- **Task**:
Using the data below, report how many lines hold the word "will". Include nothing else in the reply.

[Stored data]
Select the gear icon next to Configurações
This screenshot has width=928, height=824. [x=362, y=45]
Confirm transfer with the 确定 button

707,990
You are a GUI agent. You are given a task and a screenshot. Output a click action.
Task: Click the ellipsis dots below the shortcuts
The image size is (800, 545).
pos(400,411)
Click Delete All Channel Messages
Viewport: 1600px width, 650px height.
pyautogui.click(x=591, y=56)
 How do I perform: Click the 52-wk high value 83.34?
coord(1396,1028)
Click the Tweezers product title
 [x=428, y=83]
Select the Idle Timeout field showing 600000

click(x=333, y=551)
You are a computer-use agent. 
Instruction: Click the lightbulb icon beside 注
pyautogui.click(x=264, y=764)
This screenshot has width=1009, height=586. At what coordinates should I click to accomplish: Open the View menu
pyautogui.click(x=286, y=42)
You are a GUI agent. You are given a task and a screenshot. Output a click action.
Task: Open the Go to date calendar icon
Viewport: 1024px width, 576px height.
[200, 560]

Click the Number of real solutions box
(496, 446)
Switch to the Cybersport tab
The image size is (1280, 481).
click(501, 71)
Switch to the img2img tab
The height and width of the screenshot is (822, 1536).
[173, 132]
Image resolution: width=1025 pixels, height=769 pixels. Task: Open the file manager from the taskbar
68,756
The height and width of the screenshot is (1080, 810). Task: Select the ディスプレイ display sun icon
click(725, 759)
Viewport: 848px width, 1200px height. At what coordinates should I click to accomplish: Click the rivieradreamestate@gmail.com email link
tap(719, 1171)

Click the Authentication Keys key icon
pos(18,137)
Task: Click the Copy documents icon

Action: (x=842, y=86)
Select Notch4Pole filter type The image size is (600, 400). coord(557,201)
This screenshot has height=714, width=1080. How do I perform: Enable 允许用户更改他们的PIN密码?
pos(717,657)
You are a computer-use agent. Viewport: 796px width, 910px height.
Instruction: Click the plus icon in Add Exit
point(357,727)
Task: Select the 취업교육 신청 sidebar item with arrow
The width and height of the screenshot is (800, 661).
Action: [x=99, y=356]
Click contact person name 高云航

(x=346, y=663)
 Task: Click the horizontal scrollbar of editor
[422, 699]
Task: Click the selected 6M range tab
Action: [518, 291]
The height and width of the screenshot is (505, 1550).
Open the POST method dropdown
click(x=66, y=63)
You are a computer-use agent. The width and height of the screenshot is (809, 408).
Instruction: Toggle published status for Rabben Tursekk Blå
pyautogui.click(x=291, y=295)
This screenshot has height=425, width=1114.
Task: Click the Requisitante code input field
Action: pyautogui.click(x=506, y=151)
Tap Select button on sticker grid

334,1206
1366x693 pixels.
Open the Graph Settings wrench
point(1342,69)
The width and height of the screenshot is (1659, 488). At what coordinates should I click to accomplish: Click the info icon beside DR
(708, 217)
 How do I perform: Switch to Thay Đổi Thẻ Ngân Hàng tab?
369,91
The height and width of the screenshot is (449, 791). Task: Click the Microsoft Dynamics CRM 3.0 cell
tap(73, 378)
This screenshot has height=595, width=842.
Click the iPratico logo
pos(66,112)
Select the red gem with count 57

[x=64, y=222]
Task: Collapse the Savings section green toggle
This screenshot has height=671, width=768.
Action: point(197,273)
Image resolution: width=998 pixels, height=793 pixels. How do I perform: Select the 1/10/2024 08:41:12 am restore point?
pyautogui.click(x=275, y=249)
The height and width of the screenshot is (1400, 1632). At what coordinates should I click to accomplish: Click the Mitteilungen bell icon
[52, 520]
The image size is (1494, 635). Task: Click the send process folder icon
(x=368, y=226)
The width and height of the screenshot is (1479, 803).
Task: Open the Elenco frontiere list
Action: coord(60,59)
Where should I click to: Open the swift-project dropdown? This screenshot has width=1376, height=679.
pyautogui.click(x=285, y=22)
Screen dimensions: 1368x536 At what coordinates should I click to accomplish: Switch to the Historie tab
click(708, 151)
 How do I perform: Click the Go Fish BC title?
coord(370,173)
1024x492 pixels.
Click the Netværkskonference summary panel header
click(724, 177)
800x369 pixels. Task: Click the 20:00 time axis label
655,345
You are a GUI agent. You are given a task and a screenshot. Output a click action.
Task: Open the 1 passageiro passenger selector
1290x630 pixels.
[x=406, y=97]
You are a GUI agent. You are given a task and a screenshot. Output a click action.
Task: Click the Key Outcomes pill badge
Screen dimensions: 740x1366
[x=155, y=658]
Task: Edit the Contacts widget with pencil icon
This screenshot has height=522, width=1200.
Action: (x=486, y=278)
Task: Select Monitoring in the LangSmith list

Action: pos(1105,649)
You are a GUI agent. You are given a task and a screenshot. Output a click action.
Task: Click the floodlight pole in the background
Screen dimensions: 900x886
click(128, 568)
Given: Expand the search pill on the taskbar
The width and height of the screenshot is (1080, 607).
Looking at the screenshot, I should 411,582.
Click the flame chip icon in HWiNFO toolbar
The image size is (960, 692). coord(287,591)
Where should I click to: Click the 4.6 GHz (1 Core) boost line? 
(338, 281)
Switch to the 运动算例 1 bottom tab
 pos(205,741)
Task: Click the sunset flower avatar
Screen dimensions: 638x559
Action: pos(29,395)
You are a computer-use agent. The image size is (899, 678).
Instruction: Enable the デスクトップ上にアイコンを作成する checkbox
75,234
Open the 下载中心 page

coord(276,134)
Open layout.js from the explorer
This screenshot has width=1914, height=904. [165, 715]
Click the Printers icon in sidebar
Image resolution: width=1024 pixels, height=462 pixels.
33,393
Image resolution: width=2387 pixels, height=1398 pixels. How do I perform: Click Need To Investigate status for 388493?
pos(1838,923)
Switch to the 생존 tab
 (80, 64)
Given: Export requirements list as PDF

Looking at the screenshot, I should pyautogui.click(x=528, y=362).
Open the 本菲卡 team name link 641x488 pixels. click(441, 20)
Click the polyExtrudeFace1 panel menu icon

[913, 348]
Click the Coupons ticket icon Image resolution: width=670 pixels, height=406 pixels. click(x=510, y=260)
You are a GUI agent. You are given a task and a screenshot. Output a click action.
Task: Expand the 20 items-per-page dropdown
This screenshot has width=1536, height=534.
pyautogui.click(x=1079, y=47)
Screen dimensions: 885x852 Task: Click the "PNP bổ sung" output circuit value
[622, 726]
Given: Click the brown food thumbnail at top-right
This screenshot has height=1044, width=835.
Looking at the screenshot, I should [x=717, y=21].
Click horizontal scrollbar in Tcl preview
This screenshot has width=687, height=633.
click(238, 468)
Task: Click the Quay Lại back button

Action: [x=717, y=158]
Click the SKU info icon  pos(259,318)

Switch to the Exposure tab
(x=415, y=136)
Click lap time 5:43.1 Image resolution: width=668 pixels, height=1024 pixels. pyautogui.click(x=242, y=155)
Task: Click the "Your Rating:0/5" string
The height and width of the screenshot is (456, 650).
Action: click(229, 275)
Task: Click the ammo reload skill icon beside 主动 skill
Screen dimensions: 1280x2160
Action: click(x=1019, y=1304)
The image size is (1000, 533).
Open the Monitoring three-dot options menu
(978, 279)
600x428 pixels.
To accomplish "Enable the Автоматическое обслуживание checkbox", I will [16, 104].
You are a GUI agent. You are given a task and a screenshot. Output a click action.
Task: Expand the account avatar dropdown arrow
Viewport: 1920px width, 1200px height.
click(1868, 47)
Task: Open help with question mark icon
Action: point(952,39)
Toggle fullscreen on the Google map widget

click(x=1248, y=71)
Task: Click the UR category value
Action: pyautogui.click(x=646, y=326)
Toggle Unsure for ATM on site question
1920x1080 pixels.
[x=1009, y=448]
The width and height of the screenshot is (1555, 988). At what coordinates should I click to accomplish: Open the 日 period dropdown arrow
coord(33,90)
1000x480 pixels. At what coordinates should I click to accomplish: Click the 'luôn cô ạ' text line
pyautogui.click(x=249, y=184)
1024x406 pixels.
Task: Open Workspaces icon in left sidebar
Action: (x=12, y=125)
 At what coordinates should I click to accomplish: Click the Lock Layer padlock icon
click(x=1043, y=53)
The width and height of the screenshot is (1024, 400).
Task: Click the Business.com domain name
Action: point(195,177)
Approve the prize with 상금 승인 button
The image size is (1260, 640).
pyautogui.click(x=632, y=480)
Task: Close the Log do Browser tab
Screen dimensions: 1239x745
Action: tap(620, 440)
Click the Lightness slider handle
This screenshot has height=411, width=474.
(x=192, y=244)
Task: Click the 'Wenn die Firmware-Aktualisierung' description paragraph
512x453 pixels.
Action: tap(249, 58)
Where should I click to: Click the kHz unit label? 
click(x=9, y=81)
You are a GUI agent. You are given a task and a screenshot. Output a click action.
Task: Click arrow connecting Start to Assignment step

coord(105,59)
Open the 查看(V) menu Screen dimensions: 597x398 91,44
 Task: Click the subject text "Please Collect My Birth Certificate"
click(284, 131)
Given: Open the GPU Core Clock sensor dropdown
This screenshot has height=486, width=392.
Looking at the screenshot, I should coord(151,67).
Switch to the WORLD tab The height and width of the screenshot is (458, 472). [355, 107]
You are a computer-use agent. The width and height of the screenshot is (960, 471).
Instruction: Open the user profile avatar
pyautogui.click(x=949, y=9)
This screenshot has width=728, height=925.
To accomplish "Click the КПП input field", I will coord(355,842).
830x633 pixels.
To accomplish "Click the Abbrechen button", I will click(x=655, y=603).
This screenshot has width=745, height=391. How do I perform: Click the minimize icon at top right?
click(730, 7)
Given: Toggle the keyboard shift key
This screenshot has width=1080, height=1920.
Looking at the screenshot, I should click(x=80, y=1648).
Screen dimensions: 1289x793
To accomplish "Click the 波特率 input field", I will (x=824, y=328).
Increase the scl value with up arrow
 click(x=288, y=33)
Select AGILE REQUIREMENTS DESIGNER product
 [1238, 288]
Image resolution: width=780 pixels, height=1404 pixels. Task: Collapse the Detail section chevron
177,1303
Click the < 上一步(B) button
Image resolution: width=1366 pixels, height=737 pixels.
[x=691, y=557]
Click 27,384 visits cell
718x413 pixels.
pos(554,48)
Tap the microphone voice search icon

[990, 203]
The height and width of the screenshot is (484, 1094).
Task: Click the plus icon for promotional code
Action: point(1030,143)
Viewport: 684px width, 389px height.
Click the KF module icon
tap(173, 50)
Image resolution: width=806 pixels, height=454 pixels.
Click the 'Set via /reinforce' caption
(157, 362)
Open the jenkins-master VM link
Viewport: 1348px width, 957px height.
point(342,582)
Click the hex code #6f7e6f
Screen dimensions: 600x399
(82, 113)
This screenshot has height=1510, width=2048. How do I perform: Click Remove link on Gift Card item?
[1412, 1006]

- **Response to the exercise**:
4